___ SOURCE EXTRACT

12.28.2007

in summation...

the past few days have shown about me. christmas eve i woke up to find jack who had crumpled up my beautiful red phone in his jowls. having lost many of my work contacts, i just sucked it up and said that it would still be a good day.
later that day, still christmas eve, my engine died. and i wanted to. but then, as soon as i said 'God, i can't handle this right now!!' a man came along, kept me warm in his truck, and he called a towing service to come get my car free of charge as a favor to sam. (that was the name of the man who stopped to help me.)
so, then, i was car-less. chris came and picked me up so that i could spend the holiday with my family, and then he drove me back on wednesday for work and i stayed two nights with gina and had her to take me back and forth. then i thought, well, i guess i just need to find a way to get another car. so carl, mom's new friend came and picked me up this morning, where we talked about life and love and things of the heart and mind, and then he brought me home so that i could use the net to browse and seek some options. i called my grandparents to ask them if they would help me and they were very hesitant, so i just said i would try to see what i could do on my own. fact is, i couldn't do anything. with my credit being the way it is, i couldn't be approved for anything and i was just really down and beside myself in desperation. so then i prayed, and i thought about how gina had prayed and how barb had said that she hoped i would find something good.

______

TASKS TO COMPLETE:
(a) Answer these questions about the blog post.
(i) What did jack crumple up in his jowls?
(ii) What was the name of the man who stopped to help when the engine died?
(iii) Who is carl, according to the post?
(b) Name every individual the blog post mentions by first name, apart from God.
(c) Retype the section of the blog post that begins with the words containing "the past few" and ends with "to help me.)".

___ DATASET EXCERPTS

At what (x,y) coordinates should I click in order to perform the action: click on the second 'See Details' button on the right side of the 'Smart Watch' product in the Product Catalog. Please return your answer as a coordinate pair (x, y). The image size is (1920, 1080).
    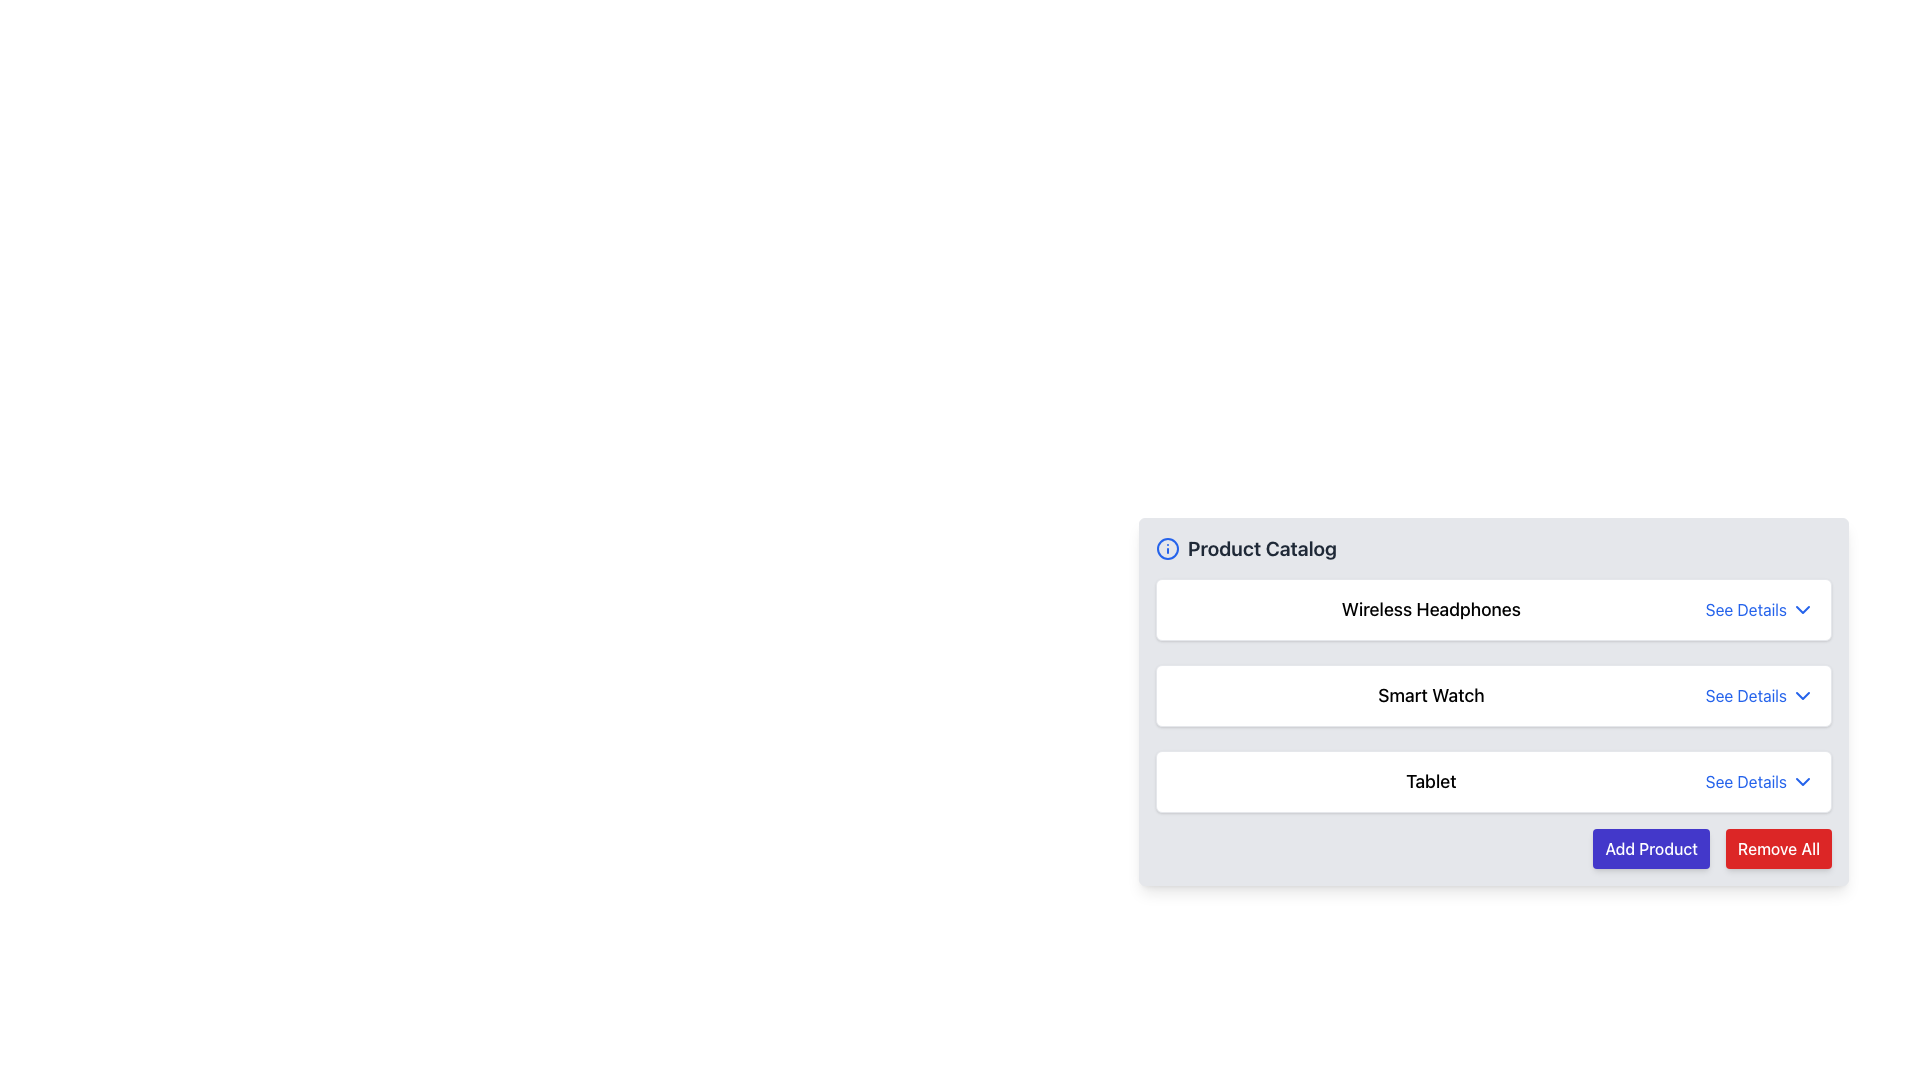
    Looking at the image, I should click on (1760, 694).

______
___ DATASET EXCERPTS

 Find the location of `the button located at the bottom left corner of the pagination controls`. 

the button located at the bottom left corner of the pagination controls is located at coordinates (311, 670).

______

COMPLETE ANSWERS:
(a)
(i) The writer's red phone.
(ii) Sam.
(iii) Mom's new friend.

(b) jack, sam, chris, gina, carl, barb

(c)
the past few days have shown about me. christmas eve i woke up to find jack who had crumpled up my beautiful red phone in his jowls. having lost many of my work contacts, i just sucked it up and said that it would still be a good day.
later that day, still christmas eve, my engine died. and i wanted to. but then, as soon as i said 'God, i can't handle this right now!!' a man came along, kept me warm in his truck, and he called a towing service to come get my car free of charge as a favor to sam. (that was the name of the man who stopped to help me.)